Have a few photos I can post later but for anyone in the San Jose area of SFBay, saw this large (maybe 3 feet or more) reaper tombstone at the Gilroy store maybe 1/2 hour ago. Very heavy, thinking concrete. The weight will probably turn many off. It did me. But really nice piece. Has this on/off button switch on the back and I'm guessing to the left of it is maybe a battery area. Didn't really look at it much closer as I was there during lunch but guessing his eye/s must light up. Anyway nice tombstone for someone in the area and happy if it ended up in a fellow HF member's house.


----------



## Hearthfire (Aug 14, 2017)

Ghost of Spookie said:


> Have a few photos I can post later but for anyone in the San Jose area of SFBay, saw this large (maybe 3 feet or more) reaper tombstone at the Gilroy store maybe 1/2 hour ago. Very heavy, thinking concrete. The weight will probably turn many off. It did me. But really nice piece. Has this on/off button switch on the back and I'm guessing to the left of it is maybe a battery area. Didn't really look at it much closer as I was there during lunch but guessing his eye/s must light up. Anyway nice tombstone for someone in the area and happy if it ended up in a fellow HF member's house.
> 
> 
> 
> ...


----------



## Hearthfire (Aug 14, 2017)

Mine was missing his blade so I got him pretty cheap


----------



## patch_of_pumpkins (Aug 8, 2016)

My Ross sucked big ole butts this year



































This dude was 70 I think, solar powered.
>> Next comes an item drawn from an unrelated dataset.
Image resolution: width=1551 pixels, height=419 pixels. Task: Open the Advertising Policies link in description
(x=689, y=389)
Price sticker underneath lol! its a heavy piece


----------



## kristinms8 (Sep 8, 2014)

Found this silly tea towel set that my husband loves- LOL


----------



## Restless Acres (Apr 21, 2016)

Just a guess but I'm gonna guess that the reaper is not concrete but instead "resin", which is, I think, a mixture of plastic and stone dust(?). Gives the appearance of concrete, but is stronger than concrete when hollow, and is thus much, much lighter. Thicker and more attractive than blowmold plastic, but is breakable.


----------



## Hearthfire (Aug 14, 2017)

Yeah it's definitely resin. But it's solid. For the little I paid for it since it was missing the blade, I'm thrilled!


----------



## Spirits Vineyard (Oct 23, 2016)

That tombstone looks almost identical to the one Design Toscano used to sell. The “RIP” lettering is slightly different, but mostly the same everywhere else. It’s not on their site any,ore, but you can see it on the Lowe’s website....
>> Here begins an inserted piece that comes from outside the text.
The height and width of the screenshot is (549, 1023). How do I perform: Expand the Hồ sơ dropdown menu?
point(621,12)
https://www.lowes.com/pd/Design-Toscano-Rest-In-Pieces-Grim-Reaper-Sculpture/1000273431


----------



## Spirits Vineyard (Oct 23, 2016)

Actually the face is different too. I’m guessing Design Toscano ended their licensing contract for that particular tombstone. What I’ve discovered is that when a company ends their licensing contract with a manufacturer, that manufacturer then makes the item for a different company but they make ever so slight alterations to it so it’s not exactly identical.


----------



## Spirits Vineyard (Oct 23, 2016)

I spoke too soon! Looks like Design Toscano has it back on their site....
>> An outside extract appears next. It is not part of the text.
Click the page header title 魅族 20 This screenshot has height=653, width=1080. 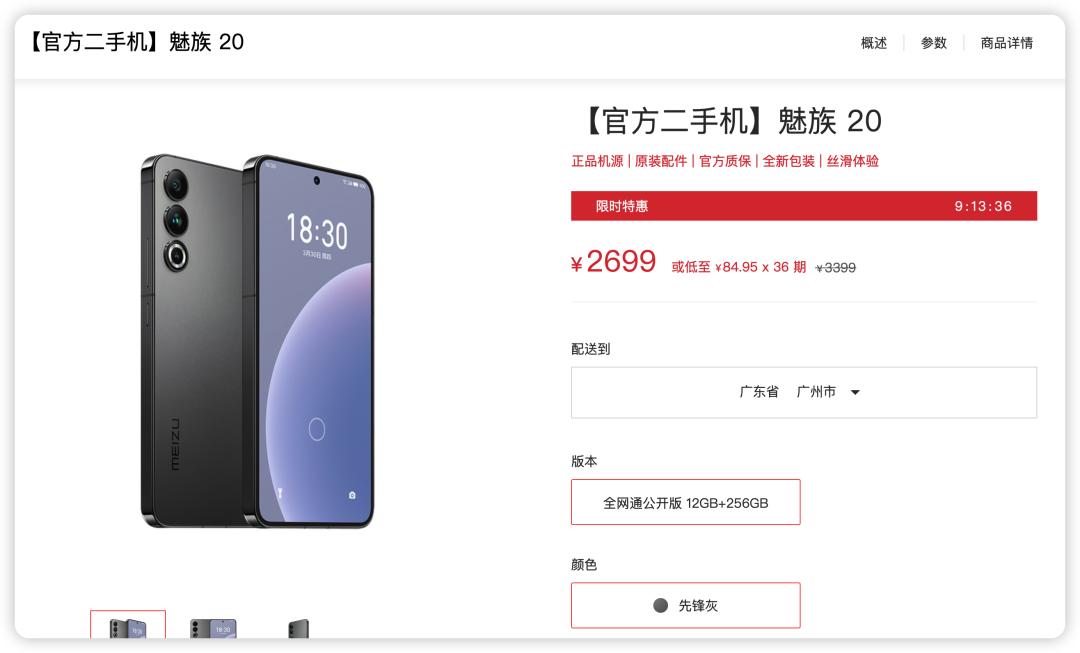click(x=136, y=42)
https://www.designtoscano.com/produ...+db159491.do?sortby=ourPicks&refType=&from=fn


----------



## Hearthfire (Aug 14, 2017)

Wow! Right now DT has it for %59.95!!! so at Ross it's more?!?! The DT one does not have solar lit eyes. Like I said, I got mine pretty cheap and I love him!!!


----------



## Spirits Vineyard (Oct 23, 2016)

Yeah you can’t argue with a good price!


----------



## Ghost of Spookie (Sep 28, 2008)

I was in two Ross' today looking for these mini LED pathway lights that I saw maybe last week, all to no avail. Knew I should have bought them up when I saw them and had them in my hands. Anyway both stores had more things out. The Reaper headstone was still at that location. Saw more of the black iron bat doorknockers and hanging bats on a chain. Both stores each had a Gemmy haunted mirror. One store had this kind of cool animated haunted old fashion phone with talking skull. Saw some ancient Egyptian statutes in the decor department. Both stores had this female clown lady with lit eyes that was a hanging piece. One store had a skeleton snake, dog, cat and human. Saw both version of the eyeball doorbell (redish and crackled white) that were sold last year. Doormats, lots of fall tablecloth type items, the green monster walking hand (saw 1 in one store and 2 in another). Things are starting to get put out on the shelves. The one store had maybe 3-4 shelves and more were cleared off so maybe by next week worth a trip back.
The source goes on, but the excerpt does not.